The actual move can be a very stressful occasion¦there’s so much packing, organizing, and lifting involved. Then there’s the unpacking, organizing, and, well, more lifting. Make sure your move gets off to a good start by making it fun! Ask your friends to help out in exchange for a pizza party, and don’t get too overwhelmed– it will get done! Do as much pre-organization as possible to lessen the stress on the big day. Make a moving mix to lighten the mood when unpacking seems daunting.
Set Boundaries!
After you’ve moved in, you will need to set boundaries for each other. For example, if you want the living room on Wednesdays to do yoga, make sure your partner is aware so they will know to give you your personal space. If they have a routine that they are adamant about (for example, showering every day after work), be sure to respect their time and space. Being able to be alone while living with someone is just as important as knowing how to spend most time together.
Be Upfront!
It’s most likely that you’ll pick up on little annoyances by your new roomie that you didn’t notice before (ie: leaving the toilet seat up, not replacing the toilet paper roll, leaving dishes around).
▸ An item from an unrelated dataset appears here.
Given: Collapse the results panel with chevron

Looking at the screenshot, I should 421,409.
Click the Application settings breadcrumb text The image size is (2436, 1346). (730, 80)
If it’s something small, pick your battles. However, if you find that your annoyance factor is slowly creeping to boiling point, be upfront about what is bothering you. Do not attack your partner on what’s pissing you off, but let them know if something is bothering you before you go Christian Bale on them. Try using this sentence as a template: I feel _________ when you __________ because it makes me feel__________. Using a personal tone will lessen the feeling of being attacked for their bad habit.
Be Flexible
Although it’s important to air your feelings on what’s been bothering you, chances are, you’re not little miss perfect. So keep this in mind when you walk in on impromptu Sunday Night Football at your place and try being flexible. Going with the flow once in a while can work wonders on co-habitation.